How Long Should Tocilizumab Be Continued for Patients with Giant Cell Arteritis?
JANUARY 13, 2017
"Giant cell arteritis is a disease that has huge unmet need ever since cortisone was invented 67 years ago," said John Stone, MD, Massachusetts General Hospital. Stone explained that the only existing treatment, glucocorticoids (prednisone), while effective, is associated with a host of side effects, making it difficult to maintain patients on prednisone for a long period of time. Stone and his team embarked on the GiACTA study, whose goal was to demonstrate that tocilizumab had a powerful "steroid-sparing" effect. To test their hypothesis, the team embarked on a trial with four arms and 251 patients.

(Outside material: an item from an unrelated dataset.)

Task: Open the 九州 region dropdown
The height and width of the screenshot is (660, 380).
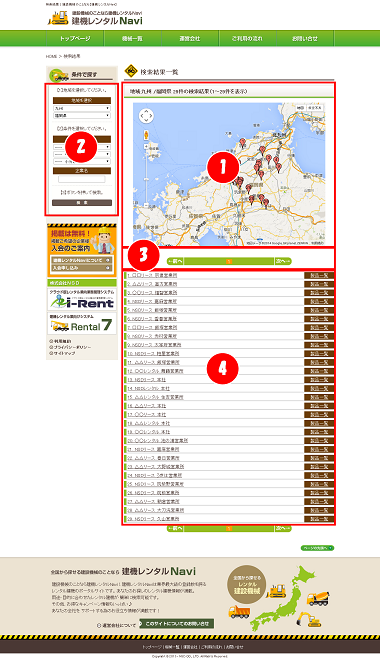Action: point(82,108)
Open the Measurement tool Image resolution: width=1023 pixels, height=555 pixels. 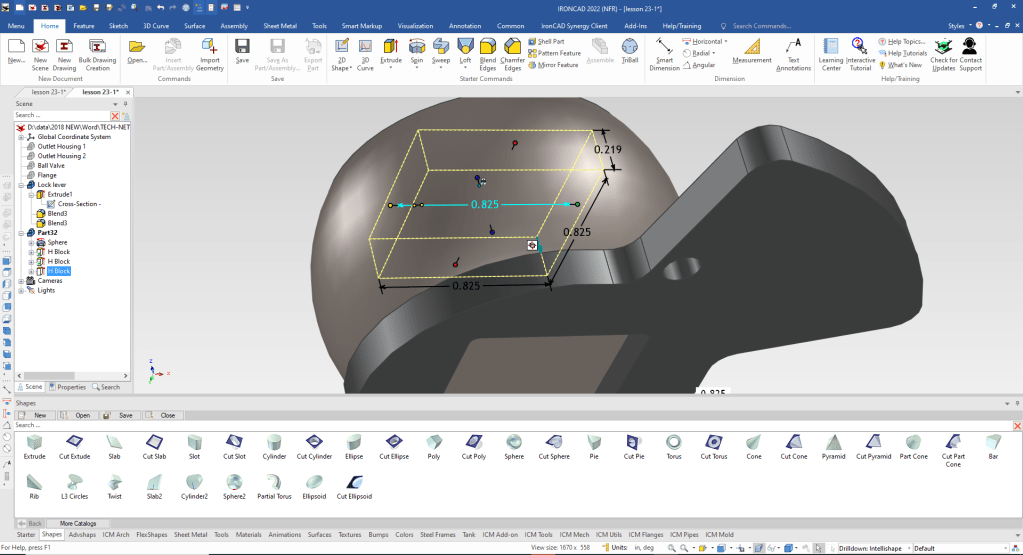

According to Stone, one of the most striking findings was that in the steroid-only arm (in the patients who received one full year of steroids) only 18% of patients were in sustained remission at one year. Also, the tocilizumab group faired much better with regard to achievement of sustaining remission. Stone believed that the take-home point should be that when physicians diagnose patients with giant cell arteristis, they need to think not only of steroids immediately; instead they need to think about promptly beginning tocilizumab. It's important to note that all the while, the patient is absorbing the toxicity of the glucocorticoid, so it's important to think about using both of the medicines together and eventually tapering the steroids off as quickly as possible.
Stone shared that one of the exciting questions in the months and years to come is how little glucocorticoid they can use in treating these patients, and about how long tocilizumab should be continued - something they plan to study in the second leg of the trial.